Here’s a letter to Mother Jones:
Congratulations! You’ve well and truly slain a straw man by reporting that “[c]onservatives have long portrayed minimum-wage increases as harbingers of economic doom, but their fears simply haven’t played out” (“As Cities Raise Their Minimum Wage, Where’s the Economic Collapse the Right Predicted?” April 16).
No serious opponent of minimum wages has ever said that they are “harbingers of economic doom” and sparks of “economic collapse.” Not Milton Friedman. Not F.A. Hayek. Not Thomas Sowell. Not my colleague Walter Williams. No credible scholar or pundit has ever made such a prediction about minimum wages at the relatively low levels that these wages are set in the United States. The reason is that only a small percentage of the workforce earns wages at, or just above, the prevailing legislated minimum. Therefore, minimum-wage hikes of the sort that are typical in the U.S. cannot possibly propel the economy to the brink of “collapse” or unleash economic “doom.”

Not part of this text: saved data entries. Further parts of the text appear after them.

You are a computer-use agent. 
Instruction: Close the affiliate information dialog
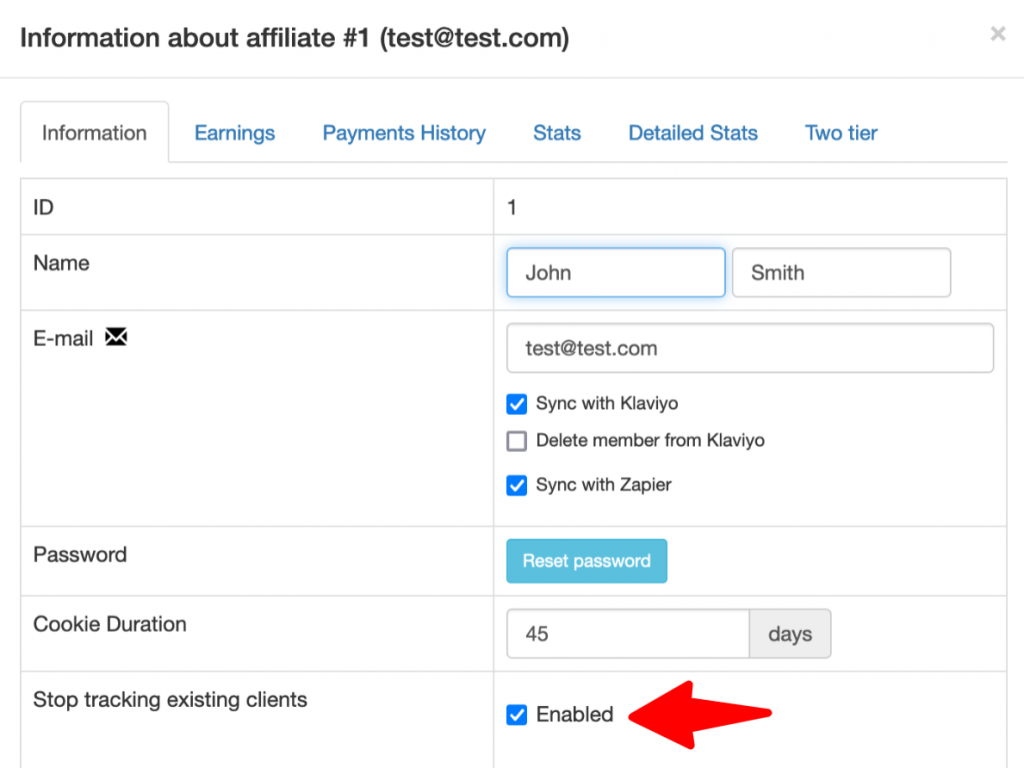click(x=997, y=33)
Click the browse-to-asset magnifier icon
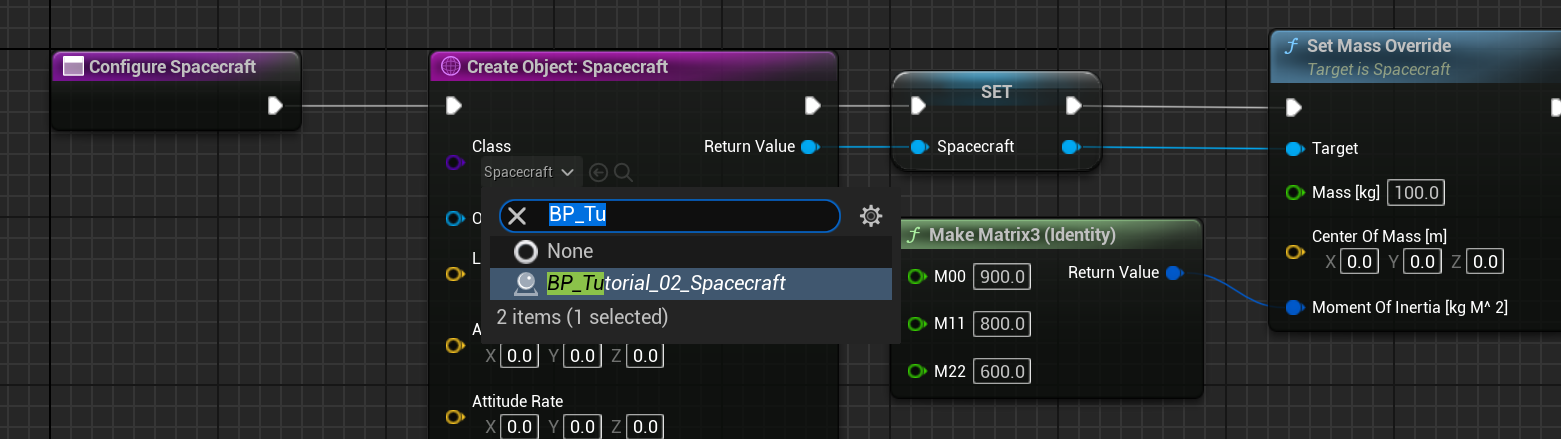The width and height of the screenshot is (1561, 439). [623, 172]
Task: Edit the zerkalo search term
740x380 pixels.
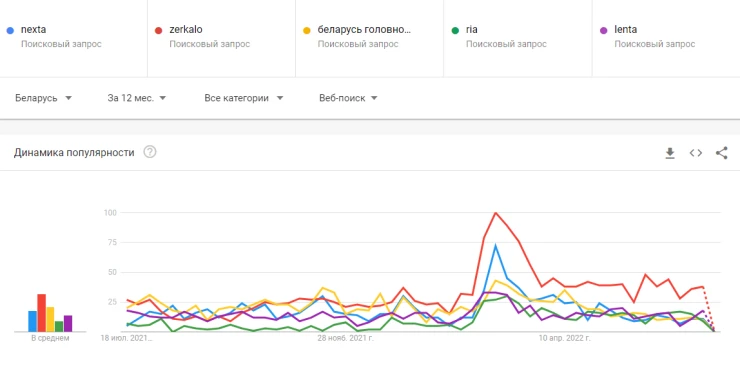Action: pyautogui.click(x=186, y=29)
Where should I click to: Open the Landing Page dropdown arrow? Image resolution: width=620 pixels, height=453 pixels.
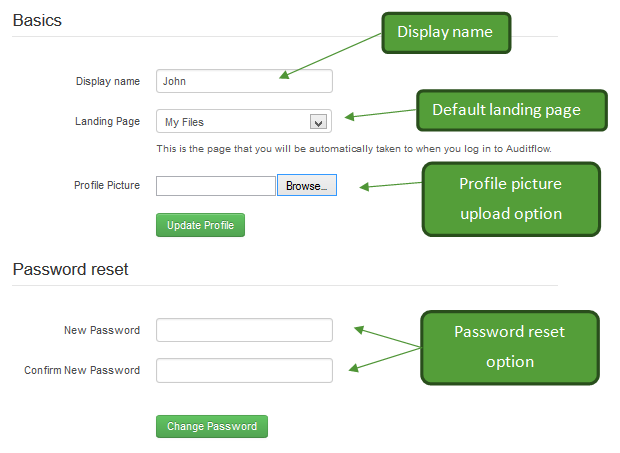pyautogui.click(x=318, y=122)
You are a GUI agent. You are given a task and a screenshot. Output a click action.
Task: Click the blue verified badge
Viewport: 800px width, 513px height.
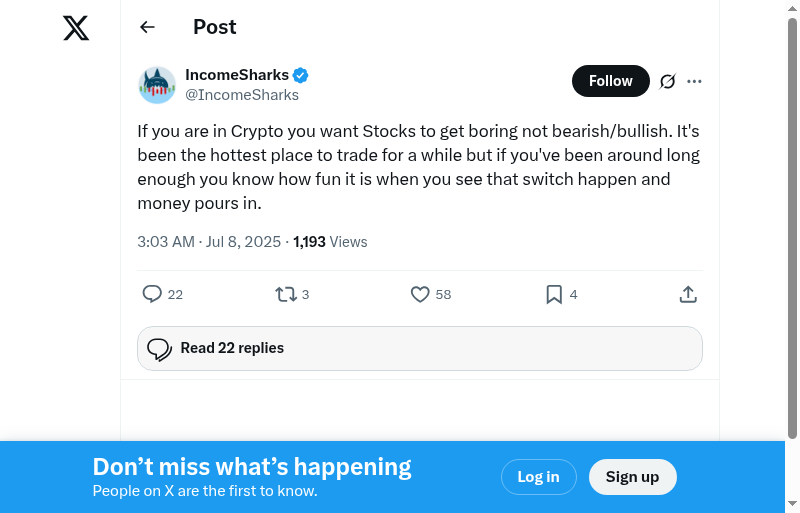[300, 75]
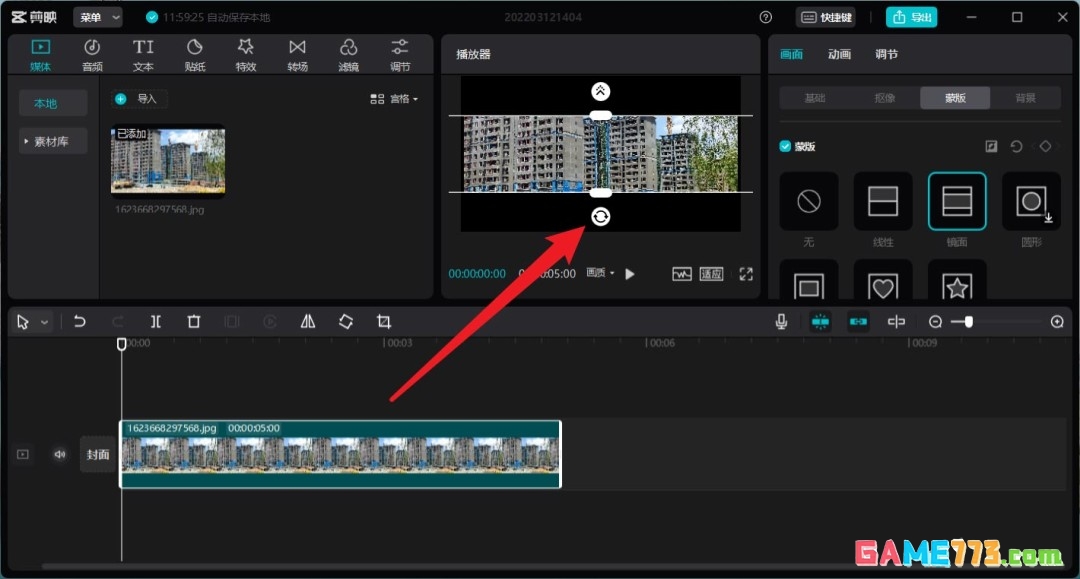
Task: Select the 特效 (Effects) panel icon
Action: [x=246, y=53]
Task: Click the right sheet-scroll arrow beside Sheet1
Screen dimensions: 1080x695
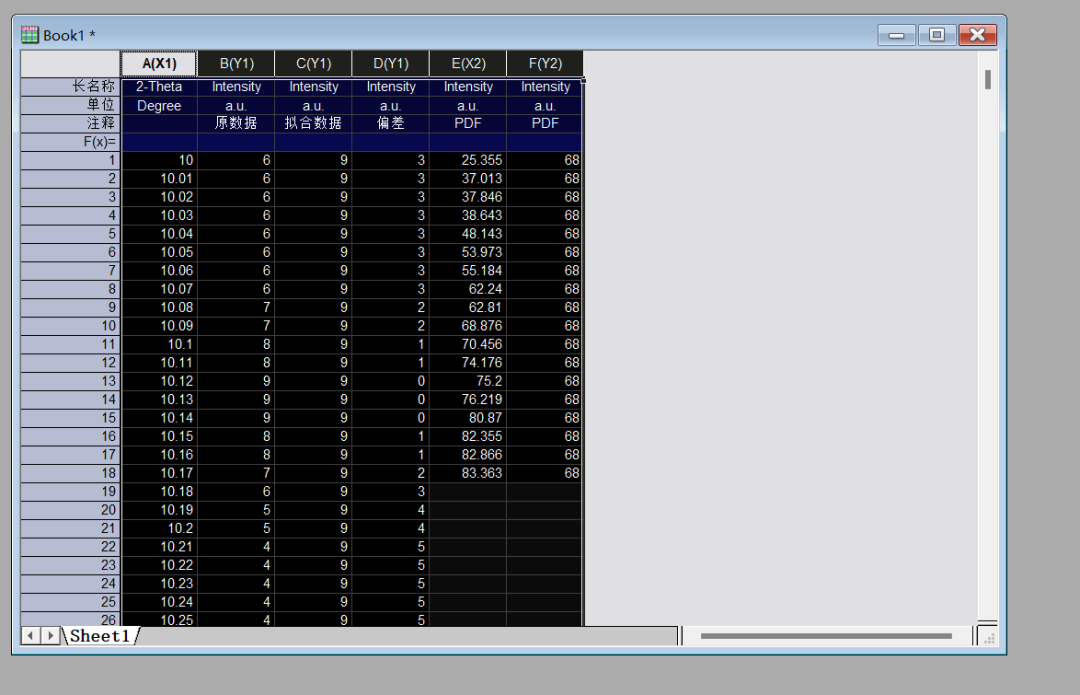Action: pyautogui.click(x=50, y=636)
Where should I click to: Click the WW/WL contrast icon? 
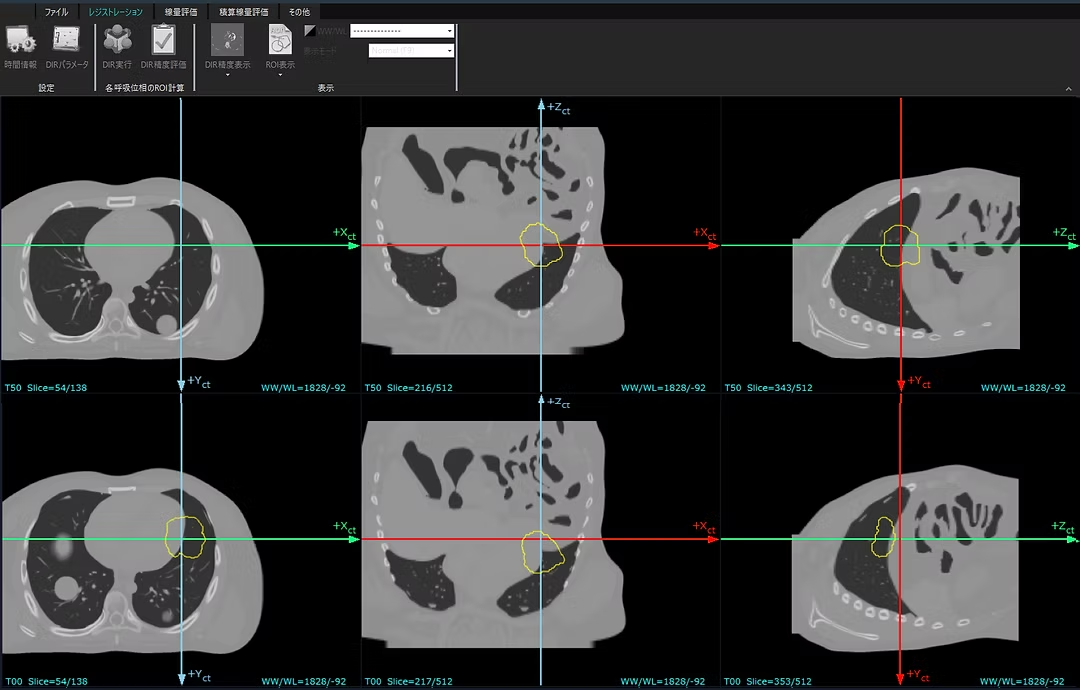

What minimum-wage hikes do unleash, however, is devastation upon a relatively small number of largely invisible workers – workers who are the least skilled and most disadvantaged. Raising the minimum wage destroys jobs for many of these poor workers while making the jobs of other such workers more onerous. But because these workers are so relatively few in number, their suffering, while very real, is easy to miss when looking at the aggregate data. This fact explains why some – by no means a majority – of minimum-wage studies (particularly those that examine only short spans of time) find no negative employment effects.
Serious opponents of minimum-wage legislation insist that it is unjust to overlook the suffering of people forcibly priced out of work or into jobs less preferable than the ones they would otherwise have – unjust even if the number of affected workers is so small as to be missed by weak empirical studies and too tiny to be classified as ”doom.”
Donald J. Boudreaux
Professor of Economics
and Martha and Nelson Getchell Chair for the Study of Free Market Capitalism at the Mercatus Center
George Mason University
Fairfax, VA 22030
(I thank Timothy Wise for the pointer to the Mother Jones report.)